**D'après le texte**
**a.** Répondez à ces questions sur le texte de la série « Les macules » :
(i) Dans l'imprimerie, que désigne la « passe » ?
(ii) Quel nom donne-t-on aux feuilles tachées souvent utilisées comme « passe » ?
(iii) D'où viennent les reproductions d'œuvres d'art dans cette série ?
**b.** Écrivez la suite du texte sur la série « Les macules », en partant de sa dernière phrase.

Série " Les macules" 


Dans l’imprimerie, la « passe » désigne les feuilles de papier utilisées par le conducteur de la presse pour régler sa machine. Généralement il utilise comme « passe » les « macules », des feuilles tachées.

Ce sont ces ratés, ces rebuts qui servent de base à cette série qui, sous une apparence modeste, met en relation le travail de la peinture et celui du livre. Elle tisse un lien entre l’image photographique et la peinture. Elle nous éclaire aussi sur le regard que porte Léon sur le monde qui l’entoure.


Cette fois, pas besoin d’appareil photo ni de technique sophistiquée pour réaliser et transférer l’image. Il lui suffit de regarder et de saisir la beauté poétique de la collision imprévue entre les reproductions d’œuvres d’arts, ici des cartes postales d’un musée. Picasso superposé à Matisse, Toulouse-Lautrec recouvert d’un aplat rouge...

**Données extraites**

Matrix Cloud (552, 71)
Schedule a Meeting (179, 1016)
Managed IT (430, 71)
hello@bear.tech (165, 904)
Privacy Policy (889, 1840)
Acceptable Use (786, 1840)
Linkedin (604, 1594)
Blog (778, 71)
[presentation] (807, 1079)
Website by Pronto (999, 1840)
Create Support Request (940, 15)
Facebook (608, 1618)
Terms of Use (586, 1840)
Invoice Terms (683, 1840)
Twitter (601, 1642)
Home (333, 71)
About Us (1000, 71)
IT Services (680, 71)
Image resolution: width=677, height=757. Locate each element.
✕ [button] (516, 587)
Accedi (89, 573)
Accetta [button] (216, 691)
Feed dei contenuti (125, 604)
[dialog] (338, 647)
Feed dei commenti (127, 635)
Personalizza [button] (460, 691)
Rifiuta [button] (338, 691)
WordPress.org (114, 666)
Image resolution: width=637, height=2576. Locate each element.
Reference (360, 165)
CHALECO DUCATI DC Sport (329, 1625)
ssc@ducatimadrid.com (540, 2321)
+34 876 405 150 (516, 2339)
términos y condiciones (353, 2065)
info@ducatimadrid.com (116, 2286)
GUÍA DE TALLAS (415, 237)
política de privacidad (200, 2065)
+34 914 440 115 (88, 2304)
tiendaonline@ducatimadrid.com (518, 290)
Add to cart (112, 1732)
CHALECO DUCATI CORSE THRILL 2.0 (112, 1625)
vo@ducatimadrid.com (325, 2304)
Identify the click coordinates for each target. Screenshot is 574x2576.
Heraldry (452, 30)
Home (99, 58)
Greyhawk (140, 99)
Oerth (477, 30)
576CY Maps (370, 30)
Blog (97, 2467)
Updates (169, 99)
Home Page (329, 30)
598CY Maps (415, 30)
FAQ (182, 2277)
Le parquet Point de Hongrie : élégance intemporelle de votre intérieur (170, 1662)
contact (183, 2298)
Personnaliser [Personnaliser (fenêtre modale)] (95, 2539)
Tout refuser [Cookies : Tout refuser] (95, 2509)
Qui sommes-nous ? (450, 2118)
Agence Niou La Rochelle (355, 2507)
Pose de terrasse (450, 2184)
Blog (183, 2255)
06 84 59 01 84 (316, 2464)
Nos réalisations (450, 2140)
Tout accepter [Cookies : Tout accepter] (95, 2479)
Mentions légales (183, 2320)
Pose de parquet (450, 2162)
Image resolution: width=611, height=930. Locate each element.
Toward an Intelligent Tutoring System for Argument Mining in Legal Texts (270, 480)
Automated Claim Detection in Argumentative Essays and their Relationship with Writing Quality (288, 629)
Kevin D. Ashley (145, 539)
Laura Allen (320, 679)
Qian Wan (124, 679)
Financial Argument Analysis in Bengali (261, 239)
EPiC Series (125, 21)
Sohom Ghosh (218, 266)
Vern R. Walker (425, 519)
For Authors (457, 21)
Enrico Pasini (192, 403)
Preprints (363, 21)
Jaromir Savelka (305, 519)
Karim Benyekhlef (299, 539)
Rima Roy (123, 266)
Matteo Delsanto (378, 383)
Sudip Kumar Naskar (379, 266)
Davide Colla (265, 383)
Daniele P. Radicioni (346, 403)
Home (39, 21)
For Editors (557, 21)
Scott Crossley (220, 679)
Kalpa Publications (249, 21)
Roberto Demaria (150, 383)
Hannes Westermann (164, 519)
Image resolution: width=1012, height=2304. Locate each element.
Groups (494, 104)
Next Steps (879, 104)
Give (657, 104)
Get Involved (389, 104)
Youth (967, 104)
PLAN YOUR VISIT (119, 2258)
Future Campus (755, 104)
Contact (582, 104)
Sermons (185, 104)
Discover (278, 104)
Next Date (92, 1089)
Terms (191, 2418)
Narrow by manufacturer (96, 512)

**Réponses par numéro**
**a.**
(i) Les feuilles de papier utilisées par le conducteur de la presse pour régler sa machine.
(ii) Les « macules ».
(iii) De cartes postales d'un musée.

**b.**
Œuvres reproduites en série, devenues déchets, extirpées des poubelles, elles redeviennent uniques, grâce à l’attention de l’artiste... Et parfois retransformée en multiple dans le catalogue d’une exposition.


C’est peut-être ça la raison d’être de l’artiste, du poète : nous questionner sur notre façon de voir le monde.